After explaining that two-thirds of AstraZeneca’s vaccine supply is going to low and middle income countries, he said: “Pfizer is focusing on the US and Europe and a few other countries, and soon enough, hopefully, they’ll also supply the poorer countries.”

With a lower efficacy rate in clinical trials and concerns about side effects, some countries have begun to cast AstraZeneca’s vaccine as a poor relation to rivals. But Soriot insisted that evidence on efficacy collected in studies after the vaccines were approved showed it had “exactly the same result” as the BioNTech/Pfizer jab.

He said the company has not decided what to do with the vaccine in the long term. AstraZeneca did not have a traditional vaccine business before the pandemic, selling only a flu vaccine nasal spray.

“I was originally expecting that by now we would know, but we’ve had so much to do, and we’ve had a few setbacks for sure,” he said. “You can’t say ‘we’re going to be in vaccines’, just like this. You need to think, ‘OK, do I have the right technologies? Is it going to make sense? Is it a good use of our capital versus all the opportunities we have in oncology?’”

The 61-year-old French chief executive said that by delivering the vaccine non-profit he had hoped to do good and improve the industry’s image.

But the plan had been disrupted by “bad luck” and “people misunderstanding things”, he claimed. Now back in AstraZeneca’s Cambridge office, after running the company via Zoom from Australia for many months, he said the attacks it had received had been “traumatic”.

“People are just trying to do their best. They’re just trying to produce a vaccine to save lives. It’s that simple. And then, to be criticised every day, sometimes fair criticism, sometimes by armchair generals who have opinions about everything, is really disheartening,” he said.

“Because I’m a big boy, I’ve been criticised so many times in my life I can put up with this, and my grandson is proud of me so that’s the only thing that matters,” Soriot added. “But we have thousands of people who work on this . . . And I’m not exaggerating, people have dedicated their lives to this for several months, so then to get all this criticism is, of course, disheartening. So then, you can think, we could have saved ourselves this, but then you have to remember the impact we’re having. And the impact we’re having is thousands and thousands of lives saved.”

Soriot admitted an “own goal”, when the US trial’s data safety monitoring board accused the company of publishing outdated information, suggesting it had massaged the results. AstraZeneca’s staff had simulated what the final data would look like but forgotten to inform the board.

“It is not typically necessary but out of politeness and out of good practice, they should have told them,” he said. “People have worked so hard, they were tired, they were rushing.”

Soriot faced a substantial investor backlash earlier this month, when about 40 per cent of shareholders voted against a pay package worth up to £15.4m, with half tied to share price performance.
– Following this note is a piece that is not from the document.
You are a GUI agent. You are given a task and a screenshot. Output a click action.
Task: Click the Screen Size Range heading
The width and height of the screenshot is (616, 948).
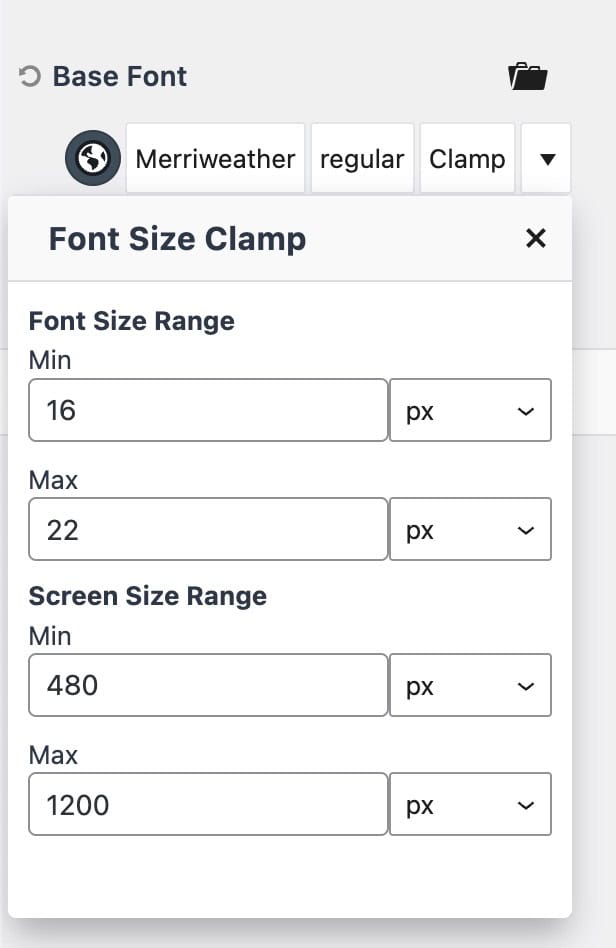[148, 596]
Noting that he came from “a very modest family . . . so I know that we all make a lot of money”, Soriot said changes to the company’s long-term incentives structure had been needed to attract high-calibre candidates. AstraZeneca was far below the “global pharma benchmark”, with other companies, including fellow UK-based drugmaker GlaxoSmithKline, awarding much higher long-term incentive grants.

“So people have made it all about me, and of course it affects me but it was important to sort the policy out so we could attract talent to replace me, but also to recruit people on the [senior executive team],” he added.

On his own future, Soriot said only that he would retire “at the appropriate time” but made clear that board planning was under way for his departure and that of two other long-serving company leaders, chair Leif Johansson and chief financial officer Marc Dunoyer. “We have an agreed sequence of when each of us will retire,” he said.

Reflecting on a year in which his company has come under sustained criticism over missteps on the vaccine, but cemented its position as one of the most successful global pharma companies with a portfolio of blockbuster cancer drugs, Soriot, who turns 62 on Sunday, said: “The good thing about getting old is that you have scars like an old soldier’s . . . The question is, in the direction of travel, are you going up overall? And I think we are.”